Exercise material below:
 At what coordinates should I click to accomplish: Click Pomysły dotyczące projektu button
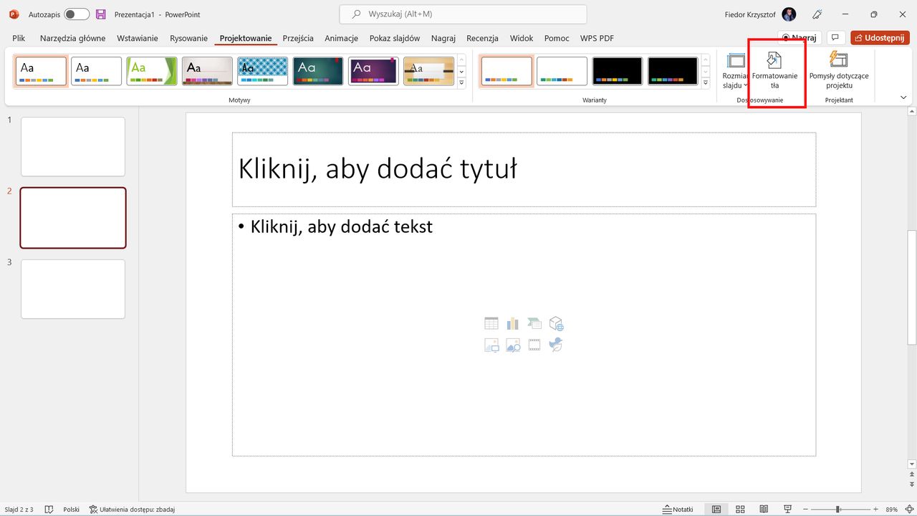(x=838, y=72)
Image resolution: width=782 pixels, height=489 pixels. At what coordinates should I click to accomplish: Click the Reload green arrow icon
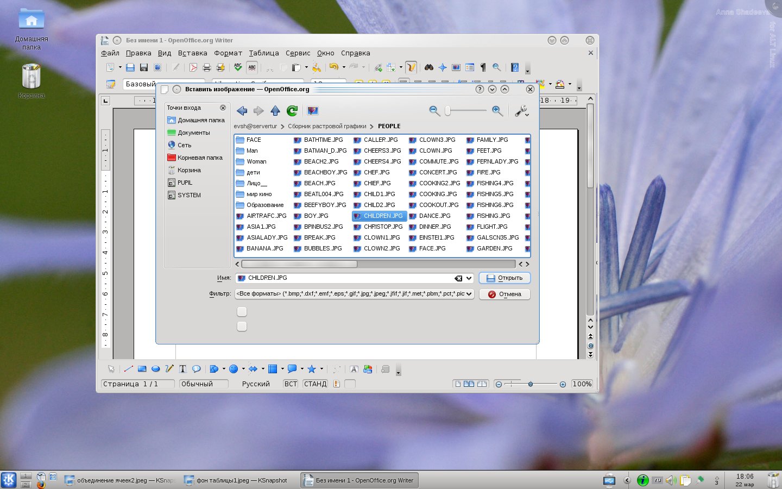(292, 111)
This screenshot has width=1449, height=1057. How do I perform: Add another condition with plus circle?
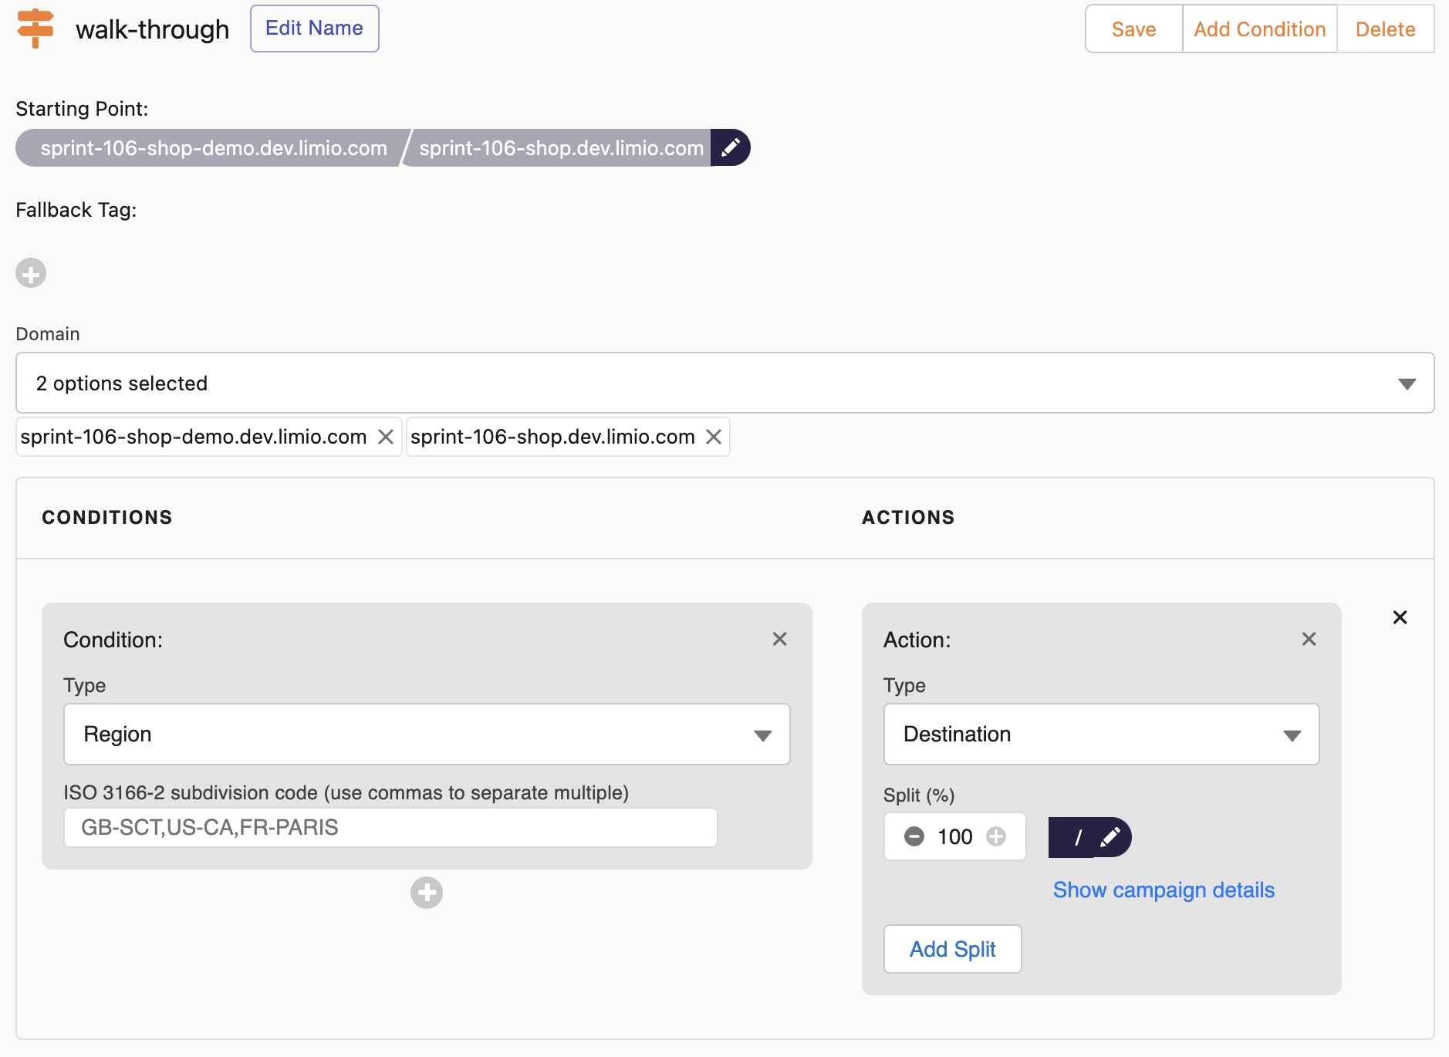(426, 893)
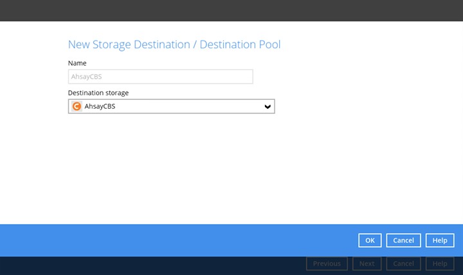
Task: Expand the Destination storage dropdown arrow
Action: pyautogui.click(x=268, y=107)
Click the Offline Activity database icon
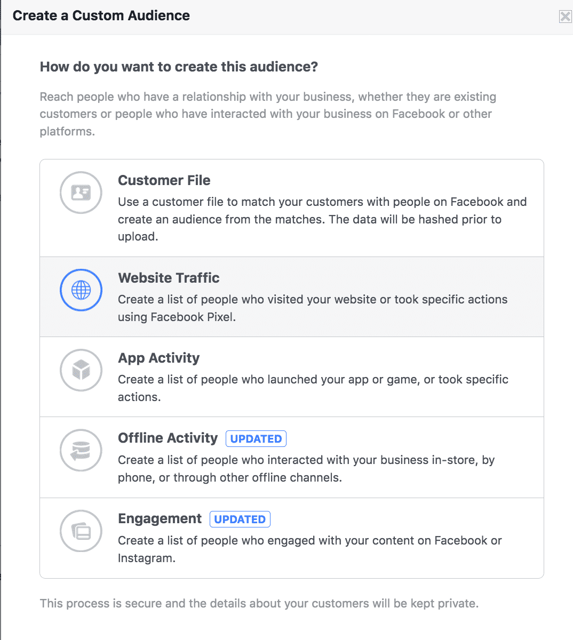 pyautogui.click(x=81, y=451)
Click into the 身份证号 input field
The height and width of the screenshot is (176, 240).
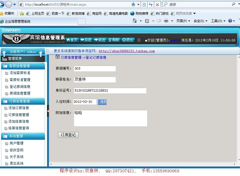[x=110, y=91]
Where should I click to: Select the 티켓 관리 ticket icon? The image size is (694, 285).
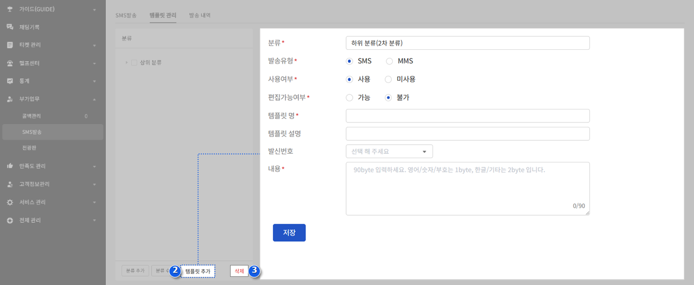10,45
End of Exercise material.
> _Aim of the exercise_: In your copy, include no pictures, but reproduce all records exactly.

> _Your solution_:
 At what coordinates should I click to accomplish: Click Pomysły dotyczące projektu button
(x=838, y=72)
Image resolution: width=782 pixels, height=489 pixels. At what coordinates should I click to accomplish: Click the Reload green arrow icon
(292, 111)
This screenshot has width=1449, height=1057. How do I perform: Add another condition with plus circle?
(426, 893)
Task: Expand the Destination storage dropdown arrow
Action: pyautogui.click(x=268, y=107)
Click the Offline Activity database icon
 pyautogui.click(x=81, y=451)
Click into the 身份证号 input field
The height and width of the screenshot is (176, 240).
[x=110, y=91]
Where should I click to: Select the 티켓 관리 ticket icon? The image size is (694, 285).
10,45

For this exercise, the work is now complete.